## Fragmento del documento
▼▼▼
Así, la ejecutiva estresada que desearía quedarse en casa leyendo una novela acaba acudiendo a una cargante cena familiar o de viejos amigos, donde se aburre o siente que le drenan la poca energía que le queda. O el joven que desearía cursar Bellas Artes acepta pasar primero por una escuela de negocios, porque es lo que debe hacer para “ganarse la vida” y “ser alguien”.
Hay innumerables momentos, grandes y pequeños, en los que renunciamos a lo que somos y deseamos para obtener el beneplácito de los demás, sea la sociedad o nuestro círculo inmediato de amigos o familiares. Aquí reunimos algunas consecuencias de esta mala bondad.
Agotamiento y falta de sentido. Cuando nos acostumbramos a satisfacer las necesidades ajenas, podemos llegar a sentir que no tenemos vida. Como un hámster en la rueda que da vueltas pero no lleva a ningún sitio, nos vaciamos de ilusión y dejamos de identificarnos con nuestra existencia.
Estrés y angustia. Si nuestro valor en el mundo depende de estar siempre disponible, de darlo todo, por mucho que nos desvivamos, muchas veces pensaremos que no es suficiente. Así, cuando una persona cercana se muestra fría, o tarda en contestar un mensaje de teléfono, pensaremos en qué hemos fallado, dónde nos hemos equivocado.
▲▲▲
## Qué se pide
Retoma el texto sobre las consecuencias de complacer a los demás y continúalo desde su última oración.

## Datos proporcionados
▼▼▼
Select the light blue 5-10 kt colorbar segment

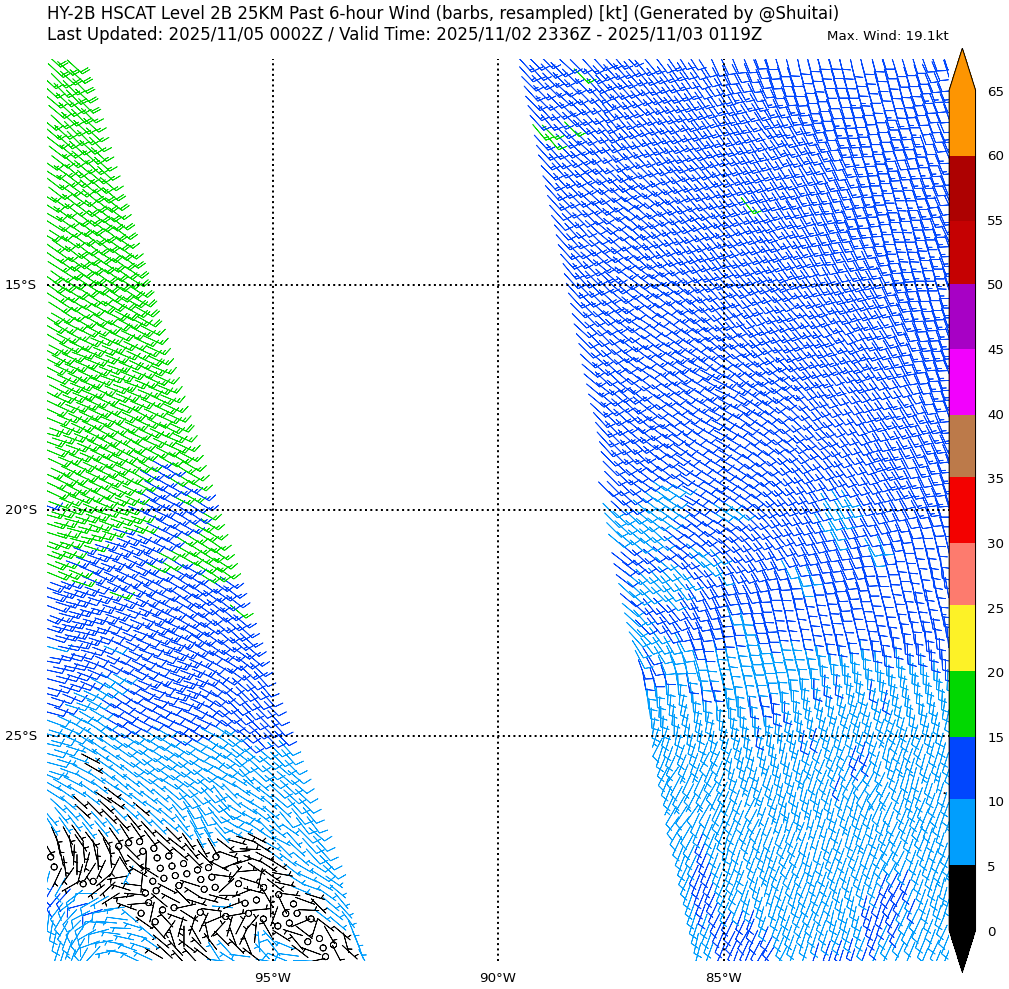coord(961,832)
▲▲▲
▼▼▼
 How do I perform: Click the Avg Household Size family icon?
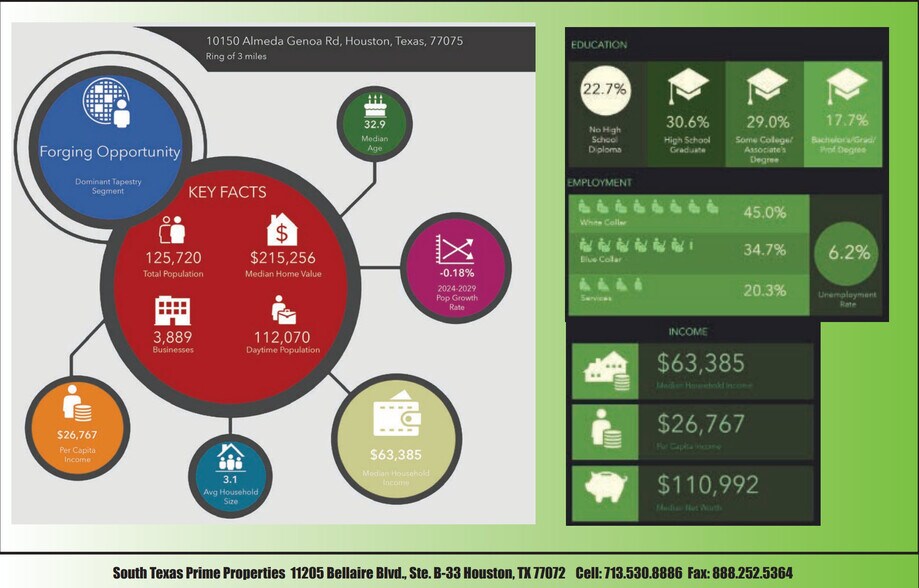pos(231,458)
▲▲▲
## Resultado de la tarea
Ira contenida y enfermedades psicosomáticas. Xavier Guix asegura: “Una de las mayores consecuencias para las personas que practican la mala bondad es la acumulación de ira no expresada por no permitirse ser ellas mismas. El trato injusto que a veces reciben, lo que llegan a aguantar y a tragar por quedar bien se convierte en un odio a sí mismas (…), y se expresa muchas veces en forma de enfermedades psicosomáticas”. ¿Significa eso que hay que dejar de ser generoso con los demás, bajo riesgo de malvivir o enfermar? En absoluto. Al final, como decía Paracelso en el siglo XVI, es la dosis lo que hace el veneno, por lo que se trata de encontrar el equilibrio entre lo que uno necesita y lo que el mundo nos reclama.
Como explica Adam Grant en Dar y recibir, la clave es tener criterio a la hora de ser altruista. Hay momentos en los que nos sentiremos bien diciendo “sí” a aquello que nos piden, porque realmente deseamos hacerlo y le encontramos un sentido, y otros en los que deberemos excusarnos por nuestro bien, para proteger nuestra propia libertad y recursos. En este caso, el “no, pero” puede ser la opción menos dolorosa para los demás. “No puedo dejarte ese dinero, pero podrías pedir un préstamo a tu banco y liquidar, de paso, las tarjetas de crédito”, o “No puedo cuidar de tus hijos este fin de semana, pero te daré el teléfono de una canguro de la que tengo buenas referencias”.
Si la persona se ofende por esto y pone distancia, bienvenida sea esa distancia, porque significará que nuestro vínculo era de proveedor. Si la relación no se deteriora, tras haber marcado los límites, estaremos en una fase más madura y equilibrada, a la vez que descubriremos que, cuando no ejercemos de salvadores, el mundo sigue girando.
El hombre que renunciaba a todo
— Qué bello es vivir es una película navideña que ilustra de forma clara el síndrome de los niños buenos.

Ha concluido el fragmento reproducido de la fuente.